During follow-up, systemic corticosteroid use was more frequent in the budesonide group (n: 10 vs. n: 8); however, this difference was not statistically significant. Although the cumulative corticosteroid dose and BMD were also similar between the groups, the higher steroid use in the budesonide group is still suggestive of at least an inert, if not positive, effect of budesonide on BMD.

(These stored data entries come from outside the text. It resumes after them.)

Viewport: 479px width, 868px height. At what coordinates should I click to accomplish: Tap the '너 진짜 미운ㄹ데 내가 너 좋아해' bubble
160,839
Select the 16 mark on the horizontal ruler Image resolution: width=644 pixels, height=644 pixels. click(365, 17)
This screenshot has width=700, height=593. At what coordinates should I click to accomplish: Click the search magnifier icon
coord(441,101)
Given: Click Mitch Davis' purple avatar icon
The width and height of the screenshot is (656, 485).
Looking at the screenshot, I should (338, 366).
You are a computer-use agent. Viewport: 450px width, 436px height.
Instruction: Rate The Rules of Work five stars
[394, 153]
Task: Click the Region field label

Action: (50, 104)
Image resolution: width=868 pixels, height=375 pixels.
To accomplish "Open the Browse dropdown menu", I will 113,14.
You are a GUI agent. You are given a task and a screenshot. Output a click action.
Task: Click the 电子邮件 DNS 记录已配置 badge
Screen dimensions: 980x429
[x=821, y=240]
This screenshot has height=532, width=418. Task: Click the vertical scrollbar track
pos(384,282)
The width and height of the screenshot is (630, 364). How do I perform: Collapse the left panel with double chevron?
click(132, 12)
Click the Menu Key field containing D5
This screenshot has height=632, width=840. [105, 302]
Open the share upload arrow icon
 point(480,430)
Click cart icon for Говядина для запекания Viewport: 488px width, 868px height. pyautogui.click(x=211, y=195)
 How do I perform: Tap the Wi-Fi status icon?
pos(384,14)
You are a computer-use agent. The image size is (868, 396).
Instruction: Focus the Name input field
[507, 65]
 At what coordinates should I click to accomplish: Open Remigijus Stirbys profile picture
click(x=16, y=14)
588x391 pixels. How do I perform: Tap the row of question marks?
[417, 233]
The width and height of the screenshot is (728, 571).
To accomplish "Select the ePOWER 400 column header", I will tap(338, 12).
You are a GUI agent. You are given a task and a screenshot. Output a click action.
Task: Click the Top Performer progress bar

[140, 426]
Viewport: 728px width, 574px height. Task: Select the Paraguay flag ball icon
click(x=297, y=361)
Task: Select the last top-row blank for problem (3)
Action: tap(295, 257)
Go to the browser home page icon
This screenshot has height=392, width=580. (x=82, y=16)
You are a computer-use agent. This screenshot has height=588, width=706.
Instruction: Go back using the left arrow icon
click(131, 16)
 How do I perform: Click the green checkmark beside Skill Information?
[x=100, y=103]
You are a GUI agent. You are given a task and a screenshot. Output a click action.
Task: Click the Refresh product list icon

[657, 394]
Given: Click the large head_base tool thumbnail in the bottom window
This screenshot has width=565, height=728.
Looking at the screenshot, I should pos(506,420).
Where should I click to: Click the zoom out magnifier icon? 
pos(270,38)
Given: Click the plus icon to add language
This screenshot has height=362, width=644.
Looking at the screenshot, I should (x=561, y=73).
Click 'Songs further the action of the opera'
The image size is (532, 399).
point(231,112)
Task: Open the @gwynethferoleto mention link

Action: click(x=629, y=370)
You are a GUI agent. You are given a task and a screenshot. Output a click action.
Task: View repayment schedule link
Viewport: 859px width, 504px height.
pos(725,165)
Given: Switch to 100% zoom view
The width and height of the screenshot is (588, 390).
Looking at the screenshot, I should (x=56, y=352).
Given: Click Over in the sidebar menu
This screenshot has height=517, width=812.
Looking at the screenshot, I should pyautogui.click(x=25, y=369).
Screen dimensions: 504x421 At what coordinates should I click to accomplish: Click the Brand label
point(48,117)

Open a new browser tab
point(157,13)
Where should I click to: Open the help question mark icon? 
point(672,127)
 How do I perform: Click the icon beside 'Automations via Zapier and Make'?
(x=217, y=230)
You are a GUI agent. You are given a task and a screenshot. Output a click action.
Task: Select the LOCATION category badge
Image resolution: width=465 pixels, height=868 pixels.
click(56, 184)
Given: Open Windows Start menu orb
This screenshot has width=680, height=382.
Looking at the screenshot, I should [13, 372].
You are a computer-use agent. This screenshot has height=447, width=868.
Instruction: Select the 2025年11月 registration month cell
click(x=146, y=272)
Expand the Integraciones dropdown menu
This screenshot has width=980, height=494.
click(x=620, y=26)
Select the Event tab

Although neither initial nor final BMD values were significantly different for either group, one can still argue that the effect of budesonide may vary depending on the underlying BMD status (normal/osteopenia/osteoporosis). The initially higher frequency of L1-L4 osteopenia in the control group may have influenced the final assessment. However, baseline BMD values and changes in BMD (ΔBMD) were comparable between the budesonide and control groups. Since osteopenia/osteoporosis (T and Z score-based) are statistically accepted classifications, based on distribution-dependent cut-offs within ranges, our indicator of comparable BMD is more meaningful than the baseline BMD status alone. Even if we do consider T-score in favor, an equal number of patients in both the budesonide and control groups had osteopenia/osteoporosis (according to any location, femur or L1-L4) at baseline.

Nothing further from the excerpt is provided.